[Stored data entries]
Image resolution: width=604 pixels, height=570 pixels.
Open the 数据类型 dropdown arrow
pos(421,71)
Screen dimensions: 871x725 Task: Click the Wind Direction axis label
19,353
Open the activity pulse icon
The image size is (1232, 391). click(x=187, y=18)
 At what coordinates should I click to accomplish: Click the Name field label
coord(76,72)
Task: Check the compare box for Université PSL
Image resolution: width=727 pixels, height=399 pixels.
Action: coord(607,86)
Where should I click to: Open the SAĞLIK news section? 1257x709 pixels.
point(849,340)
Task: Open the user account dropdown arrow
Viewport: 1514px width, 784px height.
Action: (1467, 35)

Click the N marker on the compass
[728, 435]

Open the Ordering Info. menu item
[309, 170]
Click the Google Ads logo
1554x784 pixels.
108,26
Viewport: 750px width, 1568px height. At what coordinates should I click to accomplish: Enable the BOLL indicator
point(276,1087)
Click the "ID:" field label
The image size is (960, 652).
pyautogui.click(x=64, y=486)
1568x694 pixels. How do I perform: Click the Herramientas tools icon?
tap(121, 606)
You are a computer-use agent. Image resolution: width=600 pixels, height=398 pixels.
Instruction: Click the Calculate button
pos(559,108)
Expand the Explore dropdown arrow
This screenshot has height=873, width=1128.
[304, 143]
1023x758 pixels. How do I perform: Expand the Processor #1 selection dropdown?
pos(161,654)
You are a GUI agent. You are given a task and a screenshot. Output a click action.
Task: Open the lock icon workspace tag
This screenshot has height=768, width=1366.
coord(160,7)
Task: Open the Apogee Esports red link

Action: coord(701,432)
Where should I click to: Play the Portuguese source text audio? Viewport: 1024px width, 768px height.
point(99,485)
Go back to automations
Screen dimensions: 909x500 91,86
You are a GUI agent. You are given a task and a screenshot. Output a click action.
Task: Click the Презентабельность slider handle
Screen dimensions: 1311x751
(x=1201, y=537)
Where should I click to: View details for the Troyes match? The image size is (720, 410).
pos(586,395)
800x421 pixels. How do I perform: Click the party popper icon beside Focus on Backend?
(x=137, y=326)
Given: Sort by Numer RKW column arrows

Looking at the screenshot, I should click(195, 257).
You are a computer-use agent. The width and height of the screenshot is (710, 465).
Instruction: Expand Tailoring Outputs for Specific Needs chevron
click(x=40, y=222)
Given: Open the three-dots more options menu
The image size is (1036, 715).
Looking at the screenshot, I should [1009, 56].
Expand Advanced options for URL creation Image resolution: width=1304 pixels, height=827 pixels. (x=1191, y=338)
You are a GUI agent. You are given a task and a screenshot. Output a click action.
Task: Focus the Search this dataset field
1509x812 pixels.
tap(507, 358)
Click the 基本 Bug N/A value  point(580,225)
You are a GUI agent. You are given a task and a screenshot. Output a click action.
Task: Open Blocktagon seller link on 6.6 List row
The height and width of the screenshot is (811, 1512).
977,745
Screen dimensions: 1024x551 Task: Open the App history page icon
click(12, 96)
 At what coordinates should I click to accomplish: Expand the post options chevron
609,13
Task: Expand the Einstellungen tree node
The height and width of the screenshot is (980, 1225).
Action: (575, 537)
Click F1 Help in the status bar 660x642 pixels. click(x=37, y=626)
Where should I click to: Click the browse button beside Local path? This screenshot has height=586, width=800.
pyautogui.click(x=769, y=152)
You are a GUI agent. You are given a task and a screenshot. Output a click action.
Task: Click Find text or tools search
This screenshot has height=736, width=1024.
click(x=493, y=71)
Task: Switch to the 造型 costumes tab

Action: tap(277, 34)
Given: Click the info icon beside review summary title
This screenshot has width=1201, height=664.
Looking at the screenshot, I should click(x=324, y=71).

◆ **EXERCISE BRIEF**
Look through the records above and report how many lines hold the word "computer", giving only the number.

◆ **RESPONSE BOX**
2